Once my FFL Tammy and I, while undergrads, were dressed as Renuzit Doozits for Halloween. We were having a really good time, so good that we were late for late night at Lambda Chi, and when we showed up the brothers were shooing people out the door. Since we weren't allowed in the door, T and I decided to climb in the windows. I don't remember who bagged us as we were crawling in, but he told us that even we couldn't stay. Tammy looked at me and said in her high-pitched little voice with the Texas twang, "I think it's time to leave."

From that night on, whenever we were out and got a little too buzzed or it got late and we were tired or bored, we would seek each other out and say, "I think it's time to leave."

I don't know about being buzzed or bored, but I suspect there are plenty of people in Iraq, American soldiers, who are tired. Tired of the whole shebang. And after yesterday, I would like to say adamantly, that I THINK IT'S TIME TO LEAVE. I mean, just haul ass out. Sorry, peeps; I know we started this mess to some degree- or at least our friends in the Bush Administration- but why do we have to stick around and let "known rogue police" officers kill our men and women? What? Do those guys in Mosul think they're in LA or Detroit or something?

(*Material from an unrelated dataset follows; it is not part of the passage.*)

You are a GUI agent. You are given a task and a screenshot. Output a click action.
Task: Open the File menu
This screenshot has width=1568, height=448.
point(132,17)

Let's get the hell out. NOW. Everyone.

Tuesday, February 24, 2009

I'm a Deadbeat!

It sounds pretty creepy, like those deadbeat dads who walk away from their share of the responsibility for a child (even in Indiana) and leave the whole deal to the mom and then the law gets involved and tries to bleed at least some money out of the bastards once they're found, but no, this is different.

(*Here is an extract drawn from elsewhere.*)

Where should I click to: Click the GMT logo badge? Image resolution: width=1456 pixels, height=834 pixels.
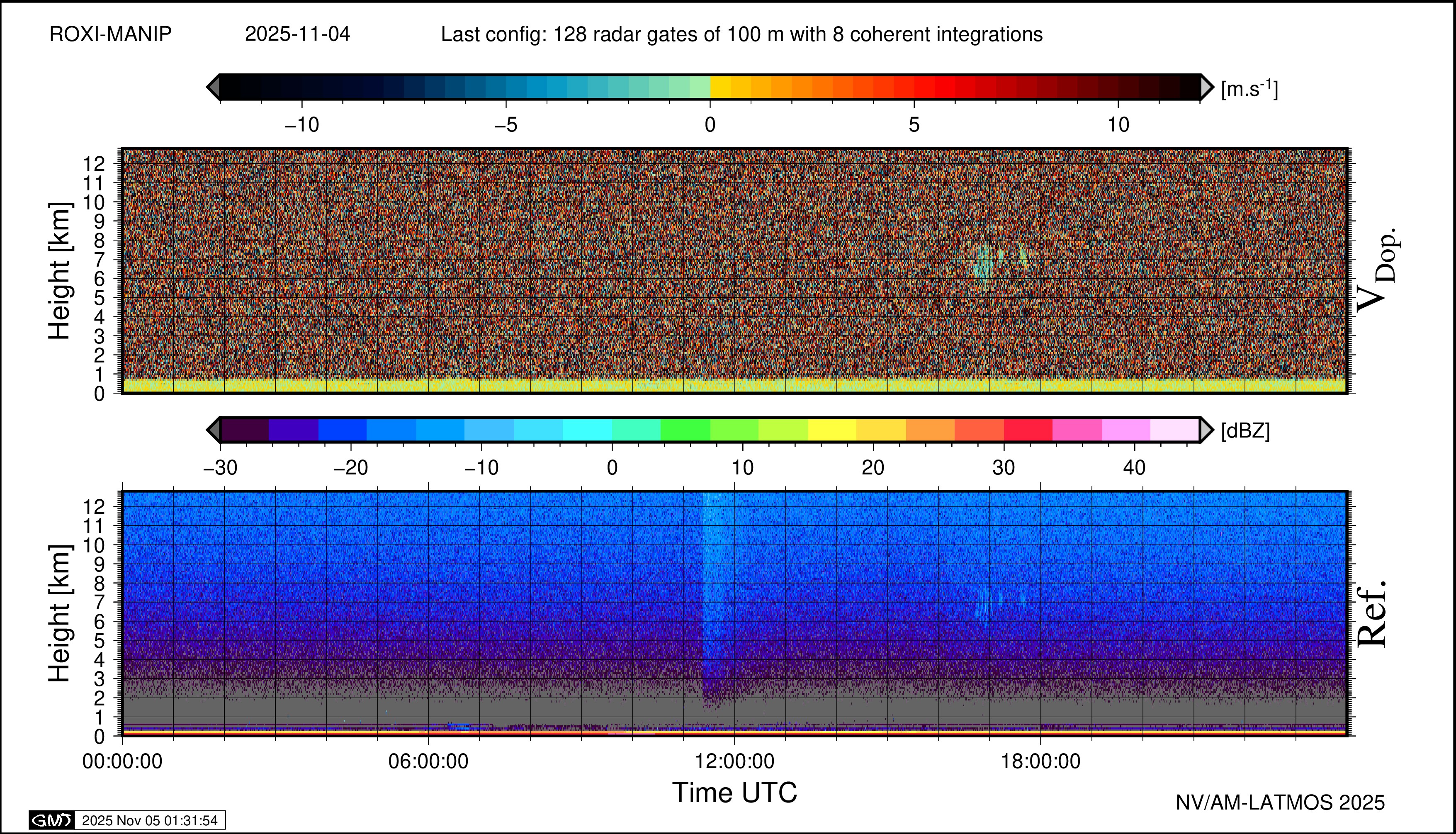click(51, 820)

Nobody is trying to squeeze moola from me, but to get rid of me because I don't make them money. That's what the FFM informed me a little while ago when he called from work to harrass me about calling him, when I wasn't the one who called. I don't know why he doesn't believe me.

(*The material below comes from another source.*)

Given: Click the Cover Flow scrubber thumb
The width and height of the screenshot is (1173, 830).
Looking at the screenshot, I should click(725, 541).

But, anyway, this is what he learned: that people such as myself, who are being told that our credit card interest rates are going to increase, are being told this because we have good credit ratings and therefore do not make the banks any money. Crap, people, if I had an AmEx card, according to the FFM, I'd be offered 300 bucks to cease and desist! This is a ludicrous prospect to me! I mean, OK, I don't need the banks and their credit cards any more than they need me, so I am happy to sever all our ties; however, here is the part that does not make sense whatsoever: the fact that the people they hold onto, who will pay abhorrently high interest rates and never pay their debt down and will be enslaved to these bastards forever... these people do make money for the banks, but what do the banks do with that money? Squander it, waste it, drive their big organizations into the ground.

Here is what I don't understand: Why the government would give any more time or attention or MONEY or breaks to these giant jackasses instead of providing incentives to little banks and credit unions (like the one I've belonged to since moving to Laramie and that has always treated me right and has been accountable to me and all the other shareholders.)

I believe it is a grave mistake to say that banks or other large institutions that command so much money and power are too big to fail. They have failed. Screw them like they have screwed the people. I mean, seriously, we the people have already been screwed, right? So what does that matter?

Is there an economist in the house who can help me out with this?